Поручик стоял посреди леса. Ни коня, ни винтовки, лишь сабля и наган, который он так и не успел выхватить во всеобщей суматохе. Да еще драгоценный сверток, отделивший его судьбу от судьбы остальных.
Если бы не этот сверток, Стогов обязательно попытался бы вернуться к овину. Пусть шанс спасти друзей один на миллион, а наган не оружие против двух десятков винтовок, однако вдруг да повезет.
Нельзя.
Своей жизнью человек распоряжается сам, но тут речь шла не о человеческой жизни…
Хуже всего было то, что поручик абсолютно не знал, куда ему теперь идти. Цель отряда была неопределенной. Шли в поисках уцелевших островков порядка, верили, что такие должны где-то сохраниться, на самый крайний случай собирались пробираться на Дон. Все-таки казачество всегда было опорой трона, и оставалась надежда, что хоть им удалось устоять среди всеобщего безумия.
И Стогов пошел. Без всякой надежды, просто чтобы не стоять на одном месте и не сходить с ума от мысли об оставшихся.
А мысли все равно оставались с ним, придавливали к земле, лишали происходящее реальности.
Стогов ни за что бы не сказал, сколько он так брел, когда вдруг из-за поворота лесной дороги почти прямо на него вылетели полдюжины всадников.
Рука поручика дернулась к кобуре и тут же расслабленно повисла.

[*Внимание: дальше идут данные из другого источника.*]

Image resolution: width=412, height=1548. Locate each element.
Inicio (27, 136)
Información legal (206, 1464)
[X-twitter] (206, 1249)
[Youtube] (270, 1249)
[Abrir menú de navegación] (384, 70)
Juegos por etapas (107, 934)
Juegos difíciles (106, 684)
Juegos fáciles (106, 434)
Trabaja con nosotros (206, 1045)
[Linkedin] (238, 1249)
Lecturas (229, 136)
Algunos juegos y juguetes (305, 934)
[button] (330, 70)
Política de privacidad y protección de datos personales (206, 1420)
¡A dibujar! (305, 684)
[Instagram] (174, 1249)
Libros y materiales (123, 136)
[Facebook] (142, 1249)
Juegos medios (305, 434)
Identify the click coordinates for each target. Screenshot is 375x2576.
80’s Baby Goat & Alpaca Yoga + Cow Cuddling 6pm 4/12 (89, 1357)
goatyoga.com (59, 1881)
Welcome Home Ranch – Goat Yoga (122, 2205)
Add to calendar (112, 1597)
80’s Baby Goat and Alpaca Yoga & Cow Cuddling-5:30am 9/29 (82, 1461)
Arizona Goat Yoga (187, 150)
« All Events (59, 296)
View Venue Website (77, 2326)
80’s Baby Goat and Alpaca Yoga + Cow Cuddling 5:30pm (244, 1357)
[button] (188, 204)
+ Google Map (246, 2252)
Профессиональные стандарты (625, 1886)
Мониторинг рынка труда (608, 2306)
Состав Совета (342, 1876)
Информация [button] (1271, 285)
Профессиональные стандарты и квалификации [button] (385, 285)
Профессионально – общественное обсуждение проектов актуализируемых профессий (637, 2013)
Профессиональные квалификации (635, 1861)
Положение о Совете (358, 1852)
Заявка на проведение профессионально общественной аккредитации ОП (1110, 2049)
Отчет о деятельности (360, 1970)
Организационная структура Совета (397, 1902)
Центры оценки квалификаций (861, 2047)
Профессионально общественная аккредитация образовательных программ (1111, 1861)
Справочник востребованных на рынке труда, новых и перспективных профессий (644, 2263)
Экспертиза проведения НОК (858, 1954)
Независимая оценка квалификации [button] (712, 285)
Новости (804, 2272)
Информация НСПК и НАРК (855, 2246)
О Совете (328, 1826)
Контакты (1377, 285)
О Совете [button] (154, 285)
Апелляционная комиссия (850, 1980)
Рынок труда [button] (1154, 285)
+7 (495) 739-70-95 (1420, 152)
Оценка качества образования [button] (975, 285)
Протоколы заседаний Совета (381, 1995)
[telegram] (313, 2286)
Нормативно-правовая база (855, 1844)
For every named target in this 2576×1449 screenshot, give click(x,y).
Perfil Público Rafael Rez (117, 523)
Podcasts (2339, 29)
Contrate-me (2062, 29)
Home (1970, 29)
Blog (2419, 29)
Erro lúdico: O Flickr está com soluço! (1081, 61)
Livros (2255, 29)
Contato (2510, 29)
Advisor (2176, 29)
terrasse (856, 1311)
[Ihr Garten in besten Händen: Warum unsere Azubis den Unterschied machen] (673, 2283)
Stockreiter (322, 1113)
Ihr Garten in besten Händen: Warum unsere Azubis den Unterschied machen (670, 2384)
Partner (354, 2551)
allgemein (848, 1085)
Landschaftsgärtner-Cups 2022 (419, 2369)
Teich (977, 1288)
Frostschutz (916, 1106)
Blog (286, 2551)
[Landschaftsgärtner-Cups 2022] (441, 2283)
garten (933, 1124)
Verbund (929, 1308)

На плечах встречных светом надежды горели золотом офицерские погоны…
– Так. Овин ваш вижу. Только крестьяне ваши какие-то странные.
Аргамаков не отрывал глаз от бинокля, внимательно оглядывая место предстоящего дела.
Две войны приучили его всегда тщательно готовиться к любому, пусть даже самому пустяковому бою. Он твердо усвоил, что малейшая неучтенная мелочь может привести к напрасным потерям, и всячески старался избежать их.
Вот и сейчас. Пусть против него были обычные крестьяне, однако Аргамаков заранее послал одну роту с пулеметами в обход и теперь терпеливо ждал результатов.
– Обычные крестьяне, господин полковник, – отозвался Стогов.
– Да? А вы взгляните! – Полковник протянул кавалеристу бинокль.
Стогов припал к окулярам. Ему потребовалось совсем мало времени, чтобы понять кардинальное изменение ситуации.
– Это не они. Такое впечатление, что в деревне заезжая банда. Вон повозок сколько!
– Я тоже так думаю.
Аргамаков давно пришел к тем же выводам, что и молоденький поручик. Оставалось надеяться, что вошедшие в село бандиты – те самые, побывавшие в несчастном Кутехине.
– Ротмистр Ган!
– Здесь, господин полковник! – вытянулся командир эскадрона.
В числе других начальников команд он находился поблизости от Аргамакова.
– Немедленно после первых же выстрелов атаковать деревню! С вами пойдут оба броневика.
– Слушаюсь!
Ротмистр хотел уже идти к своим людям, как перед ним оказался Стогов:
– Позвольте мне.
Ган понимающе взглянул на взволнованного офицера и кивнул:
– Идемте, поручик.
Кавалеристы ушли. Канцевич проводил их своими грустными глазами и тихо спросил у Аргамакова:
– Думаете, в деревне наш недавний флотский знакомец?
– Хотелось бы верить! – искренне произнес Аргамаков. – В противном случае получится, что банд здесь больше, чем мирных жителей. Хотя, – после некоторой паузы продолжил полковник, – отнимать чужое гораздо легче, чем производить свое.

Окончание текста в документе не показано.